Get step-by-step rotation guides for detected secrets:

```bash
# Show rotation guidance
velka rotate .

# Filter by rule
velka rotate . --rule AWS_ACCESS_KEY

# Show executable CLI commands
velka rotate . --commands

# Mark as remediated
velka rotate . --mark-remediated
```

---

## Security

- **Zero Telemetry**: No data ever leaves your machine
- **Redaction by Default**: Secrets are masked in output (`AKIA****MPLE`)
- **Secure Cache**: Only stores file hashes, never secret content
- **Path Validation**: System paths (`/proc`, `/sys`, `/dev`) cannot be scanned
- **Secure Errors**: Error messages don't leak sensitive paths

---

## Performance

- **Parallel Scanning**: Uses `ignore` crate's parallel walker
- **Memory-Mapped I/O**: Files >1MB use `mmap` for efficiency
- **Compiled Regex**: All patterns compiled once via `std::sync::LazyLock`
- **Lock-free Channels**: `crossbeam-channel` for zero-contention
- **Smart Skipping**: Binary detection via magic bytes, minified code skipped
- **Batch Cache Writes**: Cache misses are buffered and flushed once per run to reduce RwLock contention

### Benchmarks

Run `cargo bench` to reproduce. Benchmarks live in `benches/scan_bench.rs`.

**Throughput (cache disabled):**

| Files | Benchmark name       | Typical median |
|-------|----------------------|----------------|
| 100   | `scan_100_files`     | ~2 ms          |
| 1,000 | `scan_1000_files`    | ~4.5 ms        |
| 5,000 | `scan_5000_files`    | ~12 ms         |
| 10,000| `scan_10000_files`    | ~21 ms         |

**Cache impact (1,000 files, cache enabled):**

| Benchmark name              | Description                          |
|-----------------------------|--------------------------------------|
| `scan_1000_files_cache_cold`| First run: full scan, cache populated|
| `scan_1000_files_cache_hit` | Second run: cache hit, no re-scan    |

Run only cache benchmarks: `cargo bench scan_1000_files_cache`. Run a single bench: `cargo bench scan_1000_files`.

Velka is designed to be significantly faster than alternatives (e.g.
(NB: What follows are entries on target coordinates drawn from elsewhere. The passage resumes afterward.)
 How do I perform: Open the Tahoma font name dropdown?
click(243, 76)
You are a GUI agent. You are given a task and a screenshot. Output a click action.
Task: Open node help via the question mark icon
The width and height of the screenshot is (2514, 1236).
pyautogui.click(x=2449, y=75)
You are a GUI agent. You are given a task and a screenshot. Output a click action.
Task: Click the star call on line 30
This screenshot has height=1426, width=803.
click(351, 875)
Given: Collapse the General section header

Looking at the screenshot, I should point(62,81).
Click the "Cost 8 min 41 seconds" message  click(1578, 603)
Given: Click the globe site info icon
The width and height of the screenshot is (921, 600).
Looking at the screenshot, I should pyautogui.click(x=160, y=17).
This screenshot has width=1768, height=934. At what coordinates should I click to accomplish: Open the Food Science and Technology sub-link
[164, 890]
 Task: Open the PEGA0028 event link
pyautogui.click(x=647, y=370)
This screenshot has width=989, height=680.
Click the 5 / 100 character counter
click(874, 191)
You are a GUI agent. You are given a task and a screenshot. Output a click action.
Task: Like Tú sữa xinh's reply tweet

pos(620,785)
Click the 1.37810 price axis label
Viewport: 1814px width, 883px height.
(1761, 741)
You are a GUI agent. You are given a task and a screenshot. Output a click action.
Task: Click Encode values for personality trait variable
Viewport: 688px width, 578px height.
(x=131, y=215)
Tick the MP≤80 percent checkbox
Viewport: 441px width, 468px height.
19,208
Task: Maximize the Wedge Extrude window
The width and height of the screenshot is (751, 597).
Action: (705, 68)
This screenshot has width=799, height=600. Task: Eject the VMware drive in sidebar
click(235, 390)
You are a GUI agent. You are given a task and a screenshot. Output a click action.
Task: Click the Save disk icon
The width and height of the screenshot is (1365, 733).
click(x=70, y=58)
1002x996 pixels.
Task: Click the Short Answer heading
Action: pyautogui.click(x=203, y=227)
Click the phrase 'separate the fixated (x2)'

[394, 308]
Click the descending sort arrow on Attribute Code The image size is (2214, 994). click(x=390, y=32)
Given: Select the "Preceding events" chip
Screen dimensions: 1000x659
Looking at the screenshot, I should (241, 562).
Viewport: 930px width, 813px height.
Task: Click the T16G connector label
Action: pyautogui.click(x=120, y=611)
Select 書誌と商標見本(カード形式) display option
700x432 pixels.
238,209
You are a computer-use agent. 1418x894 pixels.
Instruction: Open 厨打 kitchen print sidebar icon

TruffleHog, detect-secrets) due to Rust's zero-cost abstractions, parallel file walking, and memory-mapped I/O. Run both on your codebase to compare.

---

## Architecture

For a deep dive into the Ensemble Scoring engine, rule plugin system, and module map, see **[docs/architecture.md](docs/architecture.md)**.

---

## Documentation

- **[Architecture](docs/architecture.md)** - Engine internals and scoring system
- **[Privacy Policy](PRIVACY.md)** - Local-first, no-telemetry guarantee
- **[Contributing](CONTRIBUTING.md)** - How to contribute
- **[Changelog](CHANGELOG.md)** - Version history
- **[Security Policy](SECURITY.md)** - Vulnerability reporting

## License

Licensed under **MIT OR Apache-2.0**.

See [`LICENSE`](LICENSE), [`LICENSE-MIT`](LICENSE-MIT), and [`LICENSE-APACHE`](LICENSE-APACHE).